La situación pronto se estabilizo en la ciudad, mi moral y la de muchos otros compañeros había subido después de esa gran victoria, esa misma noche Riego yo y Pedro Reverte, un chico de diecinueve años inexperto entre nuestras filas, nos quedamos en la retaguardia. Riego nos invitó visitar su hogar donde sus padres nos recibieron con los brazos abiertos, al salir de la casa el semblante de Riego se transformó, miré hacia donde él dirigía la vista encontrando a una bella joven morena de piel cobriza junto a un chico de ropajes sucios en actitud cariñosa, parecían amantes. Mi amigo se acercó, saludó a la chica y ella le devolvió el saludo con un efusivo abrazo, la chica  le presentó a su querido y Riego estrechó la mano del chico e intercambiaron palabras que no llegué a escuchar.
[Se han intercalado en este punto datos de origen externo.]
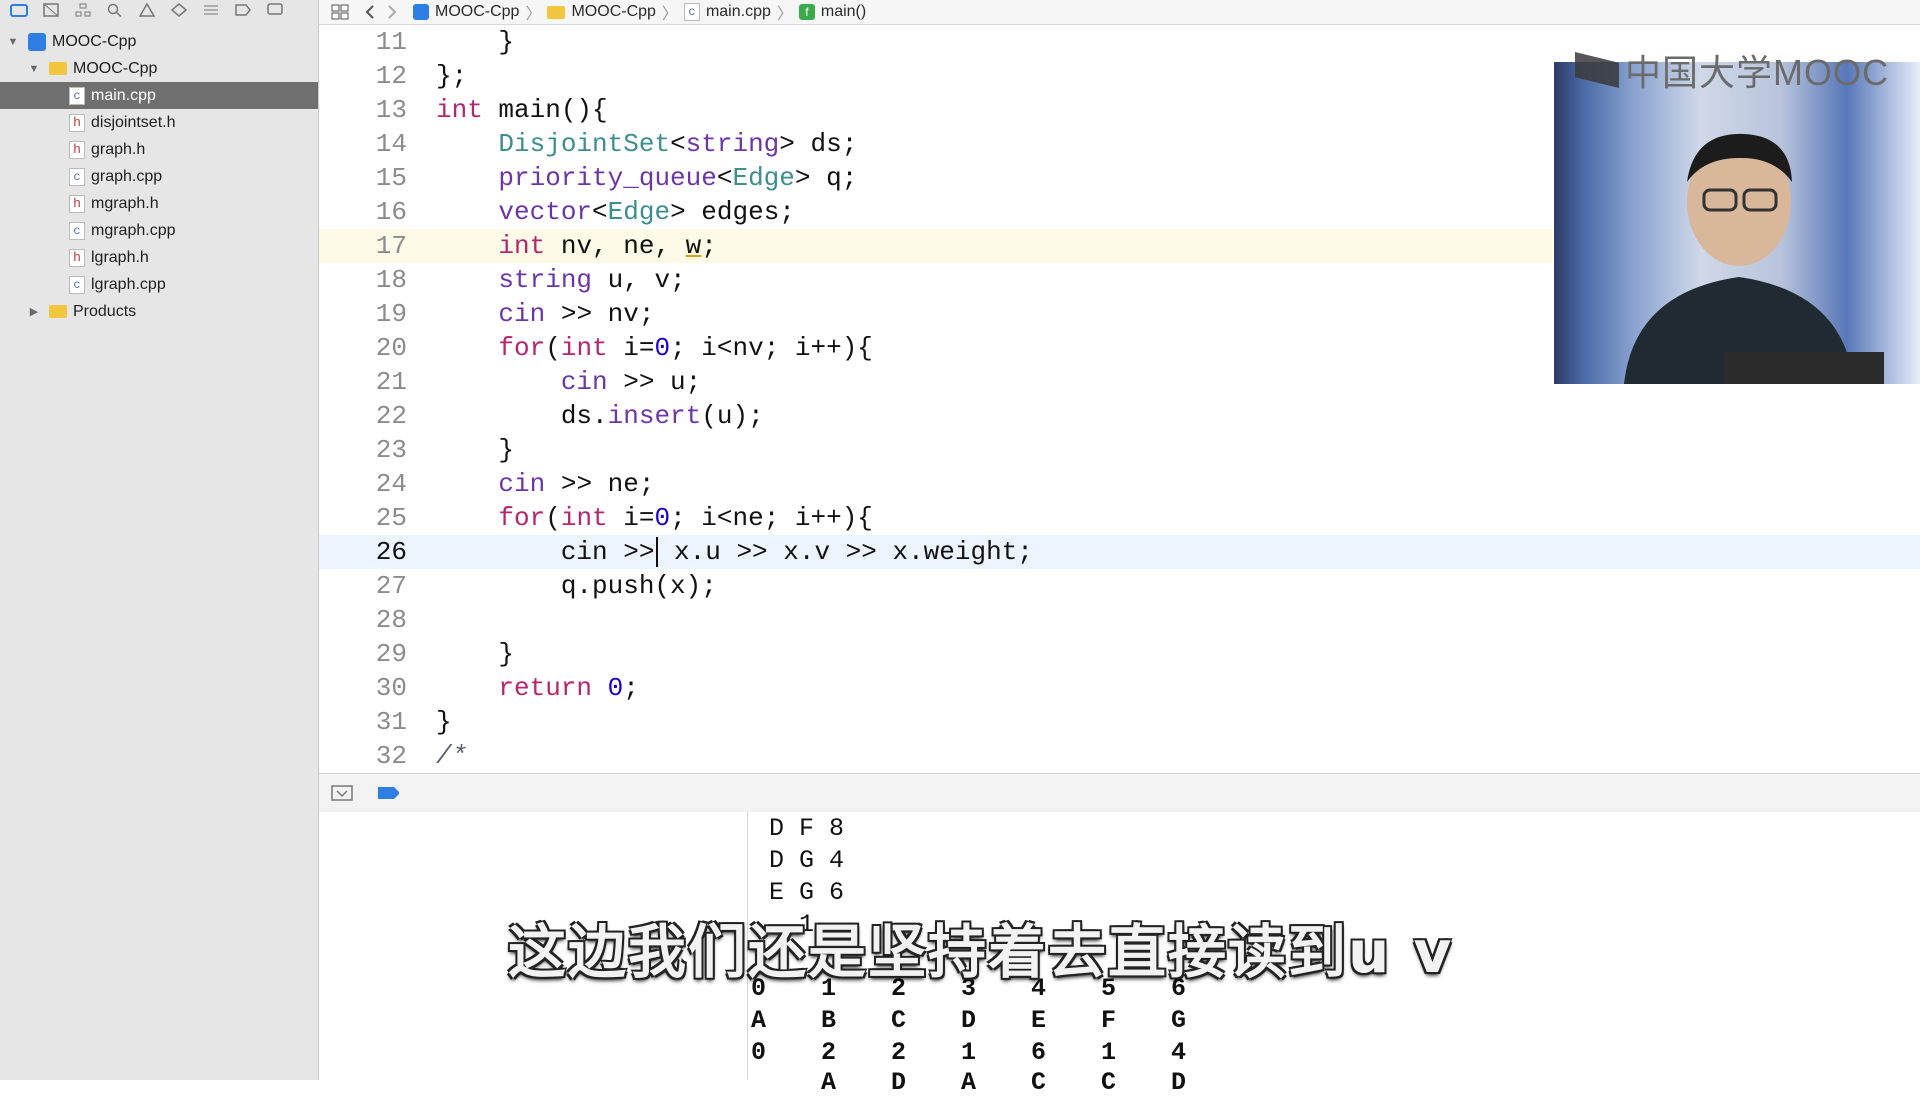  Describe the element at coordinates (159, 258) in the screenshot. I see `tree-item-file: h lgraph.h` at that location.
Riego volvió juntó a mí y me confesó con pesar que siempre había estado enamorado de la chica, su nombre era Pilar, le anime dándole palmadas en el hombro y nos marchamos seguidos por Pedro, noté como Riego seguía mirando atrás resignado, como un perro al que habían abandonado.

La mañana siguiente debía hacer guardia, custodiando a algunos presos capturados durante las jornadas de resistencia, no los encerrábamos en cárceles, usábamos pasillos de colegios y hospitales donde los manteníamos sentados en el suelo maniatados hasta que los mandos decidieran que hacer con ellos. Muchas veces los detenidos se hacían las necesidades encima, impregnando el olor en las paredes. Los pasillos del hospital al que acudí estaban llenos de presos, ancianos, hombres robustos e incluso niños que habían sostenido un fusil por primera vez. Saludé a Riego que había dejado la tristeza del desengaño amoroso del día anterior y pareciendo más optimista que de costumbre, estaba con alguien al que había apresado, cuando me fijé en aquel preso no pude salir de mi asombro, era el chico con el que Pilar, la amada de Riego, estuvo flirteando la noche anterior.